Якушонок глубоко вздохнул.

— Нет, поворачивай, заедем еще в Большаны.

В Большанах — тоже темных и примолкших — его встретил только Снежко. В правлении, несмотря на

поздний час, у него сидел Любиков; оседланная любиковскал лошадь нетерпеливо топталась возле крыльца,

перебирая ногами. Они сидели вдвоем, подперев ладонями головы. Исчерченные листки бумаги с цифрами, по-

школьному умноженными друг на друга в столбик, в беспорядке валялись на лохматой байковой скатерти.

— Чем это вы тут занимаетесь, на ночь глядя? — спросил, входя, Якушонок. — Заговорщики!

Снежко и Любиков подружились давно. Был такой вечер, когда они просидели допоздна в чайной,

оглушительно чокаясь толстыми гранеными стаканами, провспоминали, и оказалось, что они воевали на одних

фронтах, в одних дивизиях, под командой тех же генералов, только в разное время.

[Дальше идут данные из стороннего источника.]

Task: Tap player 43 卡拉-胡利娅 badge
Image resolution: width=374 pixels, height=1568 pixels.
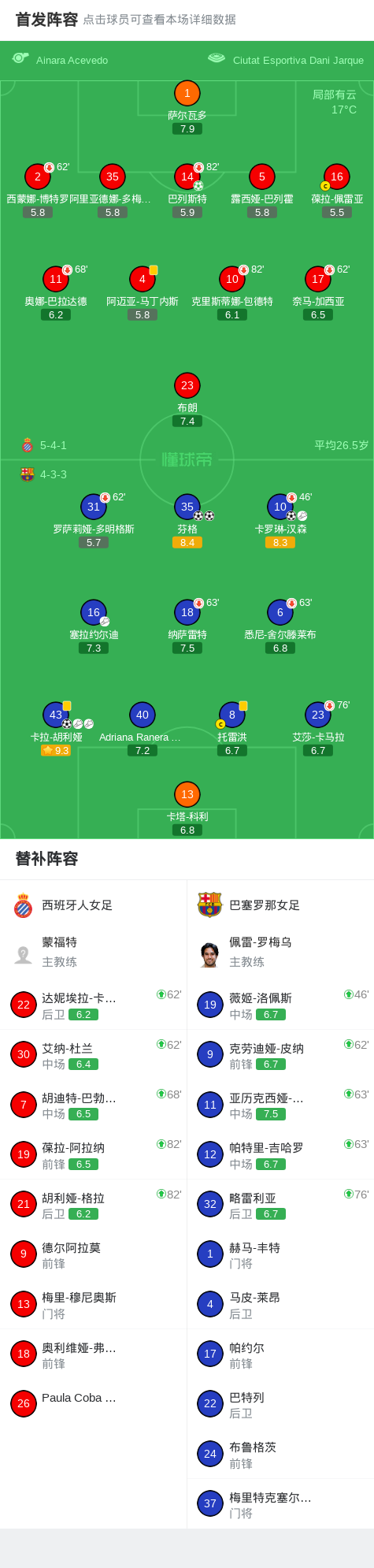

А после все в жизни у них тоже пошло наравне: вместе отгуливали в Городке последние холостые

деньки, вместе сыграли свадьбы, даже жен отвезли в родильный дом с разницей лишь в несколько дней, и

теперь у обоих росли мальчишки-однолетки. Правда, Снежко задержался в аппарате райкома, когда Любиков

уже был председателем колхоза, но сейчас это различие исчезло, и одинаковые заботы снова волновали обоих.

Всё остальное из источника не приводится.